Hi, I cant seem to find any references regarding this, is it possible for a struct to contain a queue inside it? Take the following basic example:

typedef struct {
  bit var1;
  int var2;
  user_defined_q var_q[$];
} user_defined_st

...
user_defined_st var_st;
user_defined_q temp;

(some assignment to temp)
...

var_st.var_q.push_back(temp);
...

Im not sure if im facing a tool issue or a systemverilog limitation, but it seems that I keep running into an error where VCS is unable to find this var_q member in the struct.

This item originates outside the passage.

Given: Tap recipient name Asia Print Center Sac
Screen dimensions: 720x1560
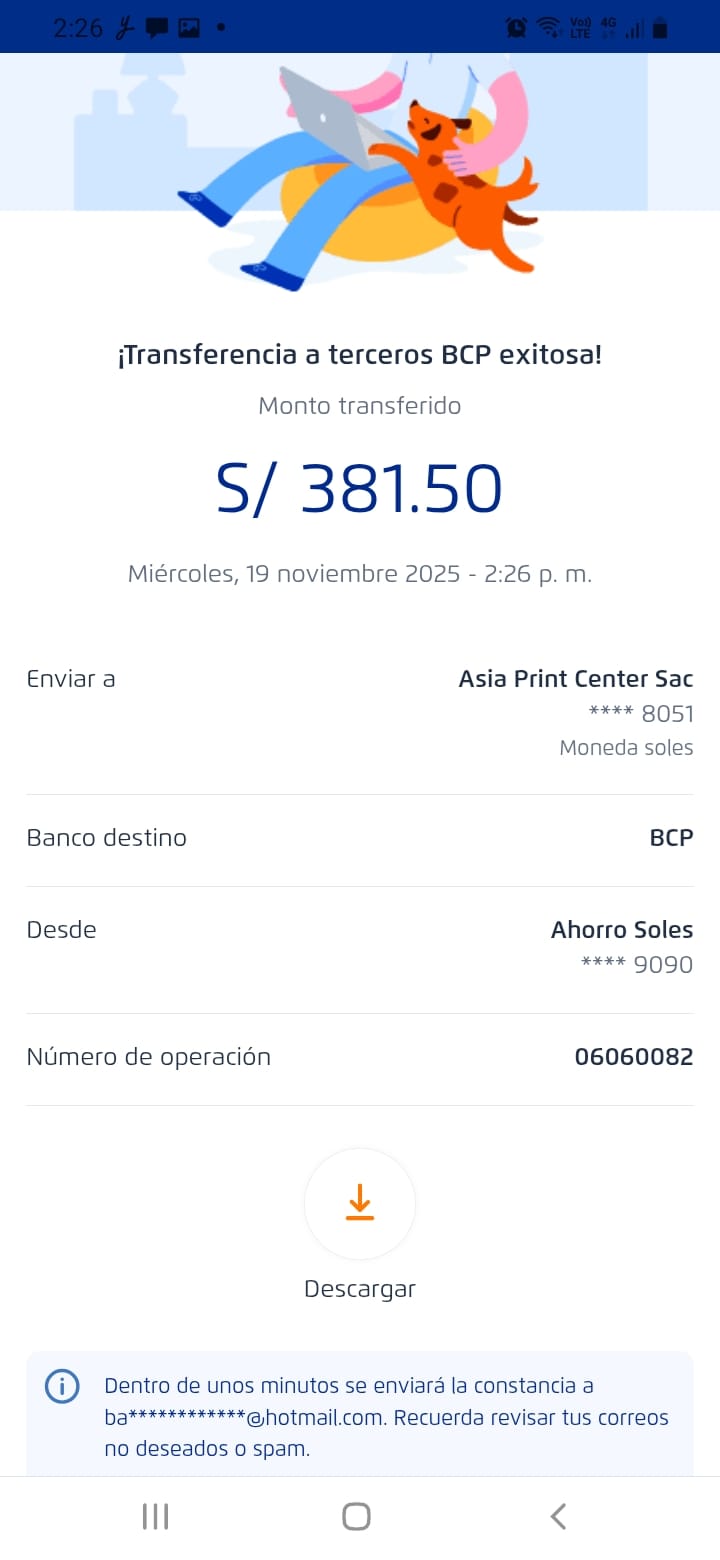Looking at the screenshot, I should pos(575,679).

If this was not supported I would expect an error message that indicates that, however Im not seeing this. And Im sure the queue is added correctly to the struct, so its definitely there. Am I missing something obvious here?

Thanks in advance

With about 4 more lines, you could have had a minimal, complete reproducible example. It would also help showing the error you see.

I believe instead of

user_defined_st.var_q.push_back(temp);

you need to write

var_st.var_q.push_back(temp);

Apologies, hope this helps define what Im trying to accomplish:

typedef struct {
  int property1;
  int property2;
} user_defined_q

typedef struct {
  bit var1;
  int var2;
  user_defined_q var_q[$];
} user_defined_st


user_defined_st var_st;
user_defined_q temp;

temp.property1 = 10;
temp.property2 = 20;

var_st.var_q.push_back(temp);

And yes, I accidentally put the struct name instead of var_st. I have edited the original post, thanks for pointing it out.

As for the error:

Error-[MFNF] Member not found
“this.var_st.var_q”
Could not find member ‘var_q’ in structure ‘user_defined_st’

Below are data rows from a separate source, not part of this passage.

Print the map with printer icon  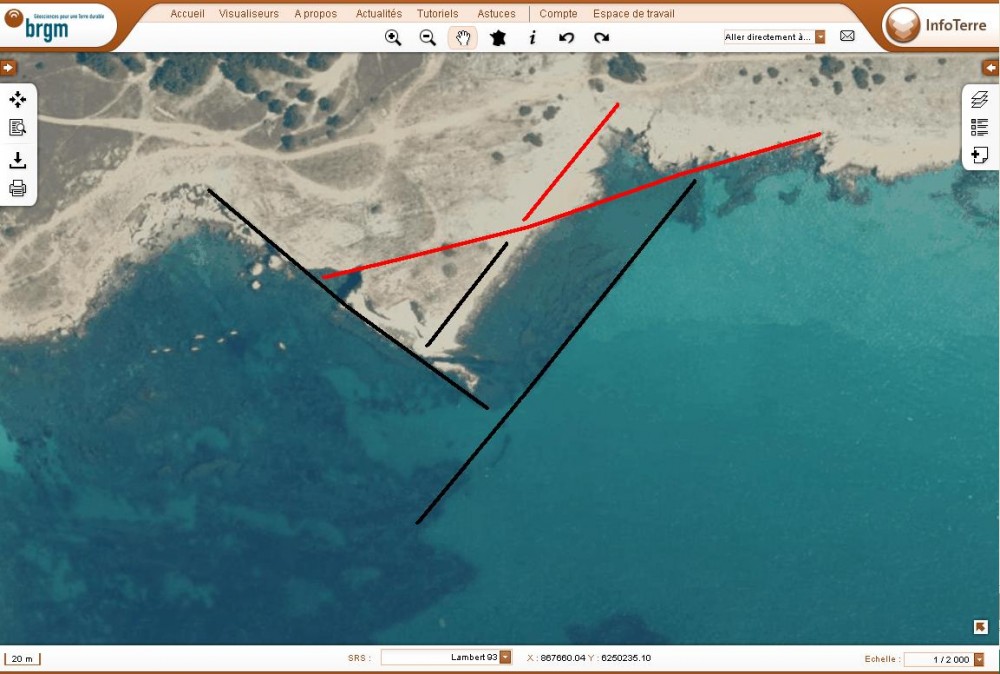tap(18, 188)
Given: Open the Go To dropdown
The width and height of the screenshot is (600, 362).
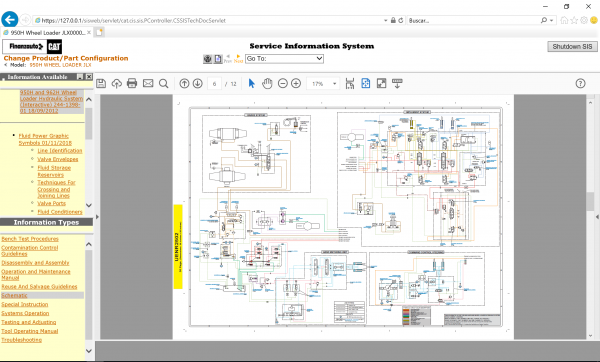Looking at the screenshot, I should coord(284,59).
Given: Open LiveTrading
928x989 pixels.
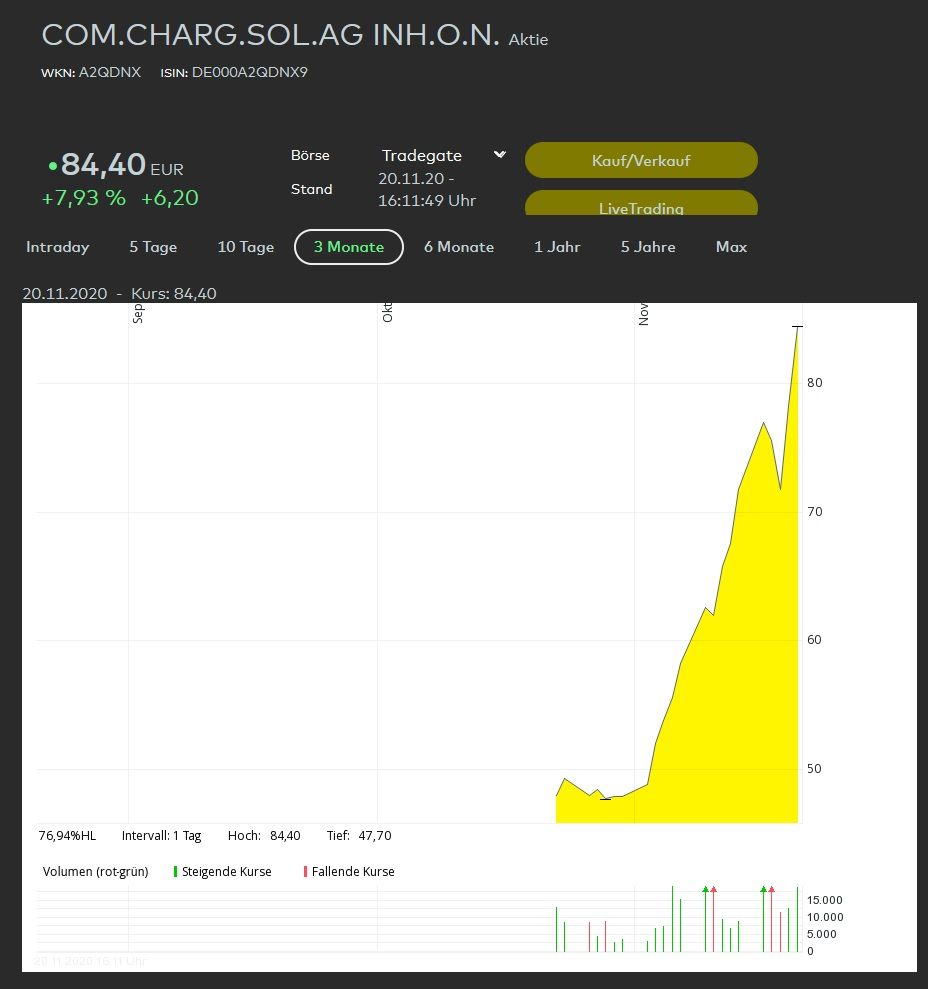Looking at the screenshot, I should tap(641, 203).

You still have not shown a minimal, complete reproducible example. What you show still has syntax errors, and the error message indicates there is a class involved. Here is what I mean by a minimal, complete reproducible example:

module top;
  typedef struct {
    int property1;
    int property2;
  } user_defined_q;

  typedef struct {
    bit var1;
    int var2;
    user_defined_q var_q[$];
  } user_defined_st;

  class A;
    user_defined_st var_st;
    user_defined_q temp;
    function new;
      temp.property1 = 10;
      temp.property2 = 20;
      var_st.var_q.push_back(temp);
    endfunction
  endclass
  
  A h;
  
initial begin
  h = new;
  $display("%p",h.var_st);
end
  
endmodule

This works on all tools on EDAPlayground.com

Hi, thanks for the example Dave. Ill keep this in mind next time.

As for my issue, the problem was that there are two places where user_defined_st is declared, once inside class A, and once in a separate package file that includes the file that contains class A.

I was trying to add the new user_defined_q variable in the package, until I came across the declaration in class A. It seems to me the issue in this case was that user_defined_st that is declared in class A, takes precedent over the declaration in the package, and so my addition to the struct declaration in the package would not have been visible to class A. Is this accurate?

Oh, there was a package involved in the issue. A reproducible example not only helps others see your issue, you might have discovered your issue sooner.

A wildcard package import ( import pkg::*; ) creates “candidates” for importing identifiers. The import does not actually happen unless the compiler scans the code and sees an identifier that has not been previously defined. If a later declaration with the same identifier name appears, that would be an error.